Exercise: Exact copy, pictures excluded: set down only the lines from the one with "Click the blinking cursor at the item prompt" through the end of the entries, keeping both end lines.

Dataset records:
----

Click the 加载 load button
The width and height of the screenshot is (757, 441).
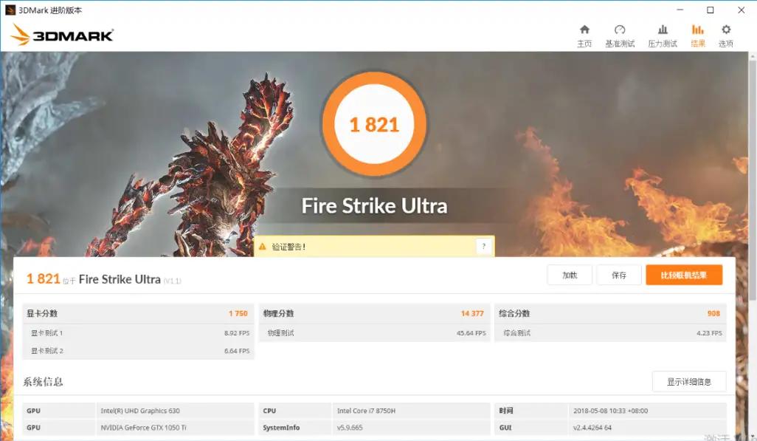[569, 276]
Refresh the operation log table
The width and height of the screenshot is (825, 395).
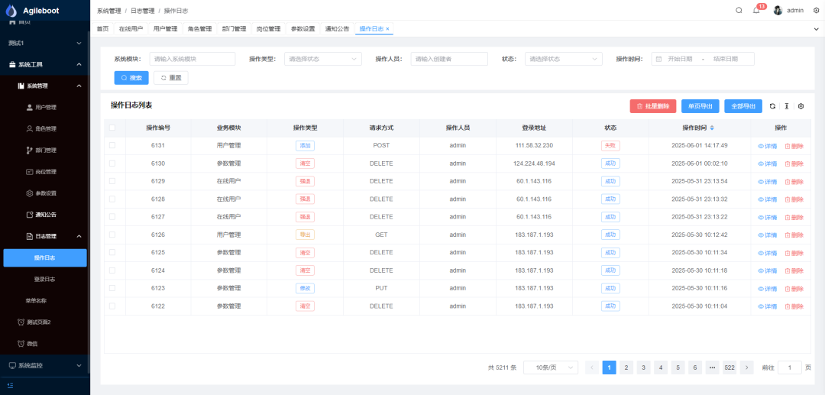click(772, 106)
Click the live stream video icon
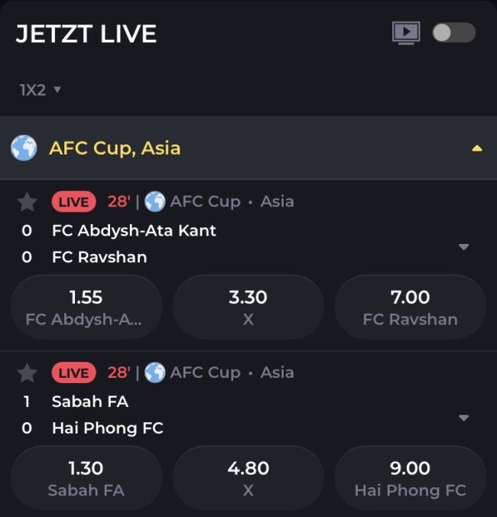 click(x=406, y=32)
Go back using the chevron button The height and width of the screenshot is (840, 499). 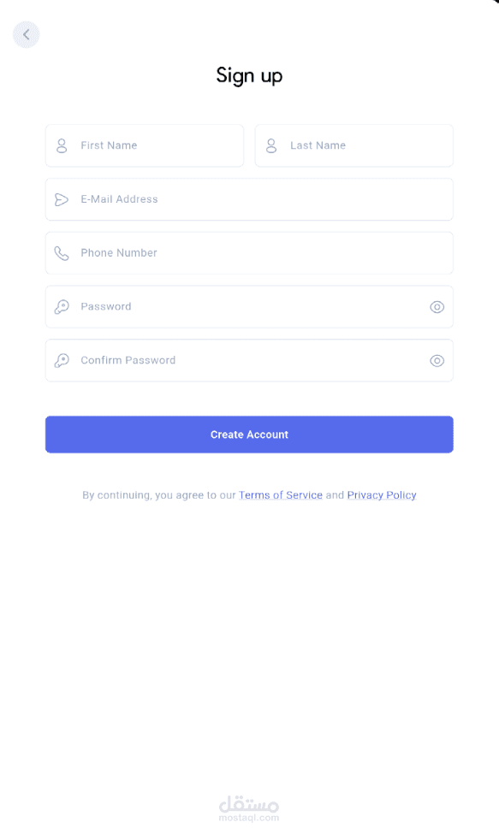(x=27, y=35)
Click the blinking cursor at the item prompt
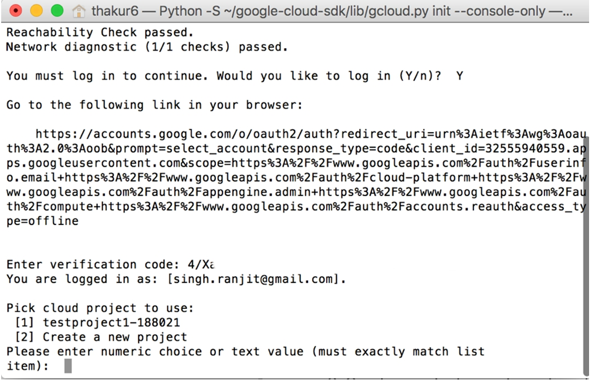This screenshot has width=592, height=380. [68, 366]
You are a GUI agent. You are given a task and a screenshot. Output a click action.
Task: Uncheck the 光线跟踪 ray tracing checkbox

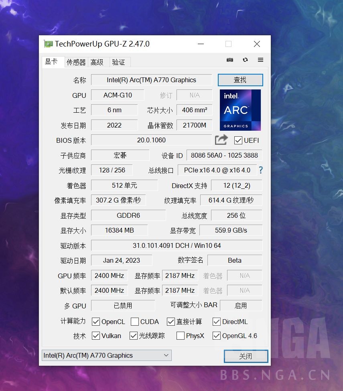133,336
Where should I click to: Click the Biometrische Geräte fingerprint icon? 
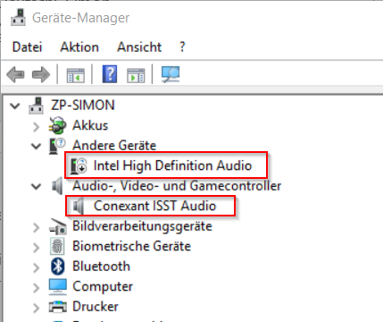[57, 246]
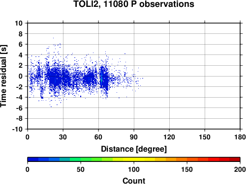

----

Response area:
Click the blinking cursor at the item prompt
This screenshot has width=592, height=380. [68, 366]
You are a GUI agent. You are given a task and a screenshot. Output a click action.
Task: Uncheck the 光线跟踪 ray tracing checkbox

133,336
Where should I click to: Click the Biometrische Geräte fingerprint icon? 
[57, 246]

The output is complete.